Data supplied —
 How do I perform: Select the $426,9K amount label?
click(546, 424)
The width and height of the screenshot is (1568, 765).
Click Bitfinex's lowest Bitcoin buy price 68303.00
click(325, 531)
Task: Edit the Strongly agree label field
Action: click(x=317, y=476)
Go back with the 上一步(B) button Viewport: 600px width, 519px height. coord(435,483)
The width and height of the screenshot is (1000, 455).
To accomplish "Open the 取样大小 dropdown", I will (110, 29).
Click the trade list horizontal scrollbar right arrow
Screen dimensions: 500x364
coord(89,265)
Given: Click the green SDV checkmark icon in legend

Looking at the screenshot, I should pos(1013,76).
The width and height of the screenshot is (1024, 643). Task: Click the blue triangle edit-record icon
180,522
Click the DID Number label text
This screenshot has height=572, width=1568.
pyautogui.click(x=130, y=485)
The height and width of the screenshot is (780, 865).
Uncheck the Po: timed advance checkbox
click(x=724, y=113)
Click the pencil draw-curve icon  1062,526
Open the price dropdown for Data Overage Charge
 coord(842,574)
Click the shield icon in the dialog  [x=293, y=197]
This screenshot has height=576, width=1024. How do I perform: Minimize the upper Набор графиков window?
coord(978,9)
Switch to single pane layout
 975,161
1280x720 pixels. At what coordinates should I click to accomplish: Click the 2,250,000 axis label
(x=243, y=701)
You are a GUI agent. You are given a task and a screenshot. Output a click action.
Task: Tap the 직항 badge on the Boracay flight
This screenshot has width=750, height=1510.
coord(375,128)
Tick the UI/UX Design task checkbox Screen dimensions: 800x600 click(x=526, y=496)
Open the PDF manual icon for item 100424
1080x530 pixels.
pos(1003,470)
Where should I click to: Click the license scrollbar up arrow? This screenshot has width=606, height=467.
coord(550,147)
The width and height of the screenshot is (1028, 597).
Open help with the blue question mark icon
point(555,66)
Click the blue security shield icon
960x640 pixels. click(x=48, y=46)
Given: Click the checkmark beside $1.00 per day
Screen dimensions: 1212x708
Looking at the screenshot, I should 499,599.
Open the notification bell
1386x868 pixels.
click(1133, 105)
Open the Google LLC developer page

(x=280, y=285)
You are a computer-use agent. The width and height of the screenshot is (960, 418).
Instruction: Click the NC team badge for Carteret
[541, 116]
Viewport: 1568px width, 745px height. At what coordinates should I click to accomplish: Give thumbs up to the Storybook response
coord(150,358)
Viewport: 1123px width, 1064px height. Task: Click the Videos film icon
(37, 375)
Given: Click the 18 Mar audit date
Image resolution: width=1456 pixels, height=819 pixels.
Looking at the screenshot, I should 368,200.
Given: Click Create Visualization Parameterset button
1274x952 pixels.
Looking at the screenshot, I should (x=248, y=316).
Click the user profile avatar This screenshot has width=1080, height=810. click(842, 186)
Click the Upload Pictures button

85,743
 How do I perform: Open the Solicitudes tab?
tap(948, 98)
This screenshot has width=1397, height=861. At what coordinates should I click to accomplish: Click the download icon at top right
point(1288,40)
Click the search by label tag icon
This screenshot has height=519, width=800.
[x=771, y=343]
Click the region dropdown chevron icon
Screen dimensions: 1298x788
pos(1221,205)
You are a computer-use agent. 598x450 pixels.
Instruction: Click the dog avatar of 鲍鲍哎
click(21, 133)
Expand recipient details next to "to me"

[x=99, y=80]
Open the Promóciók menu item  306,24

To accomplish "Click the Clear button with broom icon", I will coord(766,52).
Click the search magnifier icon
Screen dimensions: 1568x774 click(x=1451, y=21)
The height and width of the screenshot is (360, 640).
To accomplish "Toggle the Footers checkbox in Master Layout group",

Aim —
Please copy out all of the data above again, changing "magnifier" to "magnifying glass" and leaving everything else unchanged.

Answer to the task —
 How do I perform: Select the $426,9K amount label?
click(546, 424)
The width and height of the screenshot is (1568, 765).
Click Bitfinex's lowest Bitcoin buy price 68303.00
click(325, 531)
Task: Edit the Strongly agree label field
Action: click(x=317, y=476)
Go back with the 上一步(B) button Viewport: 600px width, 519px height. coord(435,483)
The width and height of the screenshot is (1000, 455).
To accomplish "Open the 取样大小 dropdown", I will (110, 29).
Click the trade list horizontal scrollbar right arrow
Screen dimensions: 500x364
coord(89,265)
Given: Click the green SDV checkmark icon in legend

Looking at the screenshot, I should pos(1013,76).
The width and height of the screenshot is (1024, 643). Task: Click the blue triangle edit-record icon
180,522
Click the DID Number label text
This screenshot has height=572, width=1568.
pyautogui.click(x=130, y=485)
The height and width of the screenshot is (780, 865).
Uncheck the Po: timed advance checkbox
click(x=724, y=113)
Click the pencil draw-curve icon  1062,526
Open the price dropdown for Data Overage Charge
 coord(842,574)
Click the shield icon in the dialog  [x=293, y=197]
This screenshot has height=576, width=1024. How do I perform: Minimize the upper Набор графиков window?
coord(978,9)
Switch to single pane layout
 975,161
1280x720 pixels. At what coordinates should I click to accomplish: Click the 2,250,000 axis label
(x=243, y=701)
You are a GUI agent. You are given a task and a screenshot. Output a click action.
Task: Tap the 직항 badge on the Boracay flight
This screenshot has width=750, height=1510.
coord(375,128)
Tick the UI/UX Design task checkbox Screen dimensions: 800x600 click(x=526, y=496)
Open the PDF manual icon for item 100424
1080x530 pixels.
pos(1003,470)
Where should I click to: Click the license scrollbar up arrow? This screenshot has width=606, height=467.
coord(550,147)
The width and height of the screenshot is (1028, 597).
Open help with the blue question mark icon
point(555,66)
Click the blue security shield icon
960x640 pixels. click(x=48, y=46)
Given: Click the checkmark beside $1.00 per day
Screen dimensions: 1212x708
Looking at the screenshot, I should 499,599.
Open the notification bell
1386x868 pixels.
click(1133, 105)
Open the Google LLC developer page

(x=280, y=285)
You are a computer-use agent. The width and height of the screenshot is (960, 418).
Instruction: Click the NC team badge for Carteret
[541, 116]
Viewport: 1568px width, 745px height. At what coordinates should I click to accomplish: Give thumbs up to the Storybook response
coord(150,358)
Viewport: 1123px width, 1064px height. Task: Click the Videos film icon
(37, 375)
Given: Click the 18 Mar audit date
Image resolution: width=1456 pixels, height=819 pixels.
Looking at the screenshot, I should 368,200.
Given: Click Create Visualization Parameterset button
1274x952 pixels.
Looking at the screenshot, I should (x=248, y=316).
Click the user profile avatar This screenshot has width=1080, height=810. click(842, 186)
Click the Upload Pictures button

85,743
 How do I perform: Open the Solicitudes tab?
tap(948, 98)
This screenshot has width=1397, height=861. At what coordinates should I click to accomplish: Click the download icon at top right
point(1288,40)
Click the search by label tag icon
This screenshot has height=519, width=800.
[x=771, y=343]
Click the region dropdown chevron icon
Screen dimensions: 1298x788
pos(1221,205)
You are a computer-use agent. 598x450 pixels.
Instruction: Click the dog avatar of 鲍鲍哎
click(21, 133)
Expand recipient details next to "to me"

[x=99, y=80]
Open the Promóciók menu item  306,24

To accomplish "Click the Clear button with broom icon", I will coord(766,52).
Click the search magnifying glass icon
Screen dimensions: 1568x774 click(x=1451, y=21)
The height and width of the screenshot is (360, 640).
To accomplish "Toggle the Footers checkbox in Master Layout group",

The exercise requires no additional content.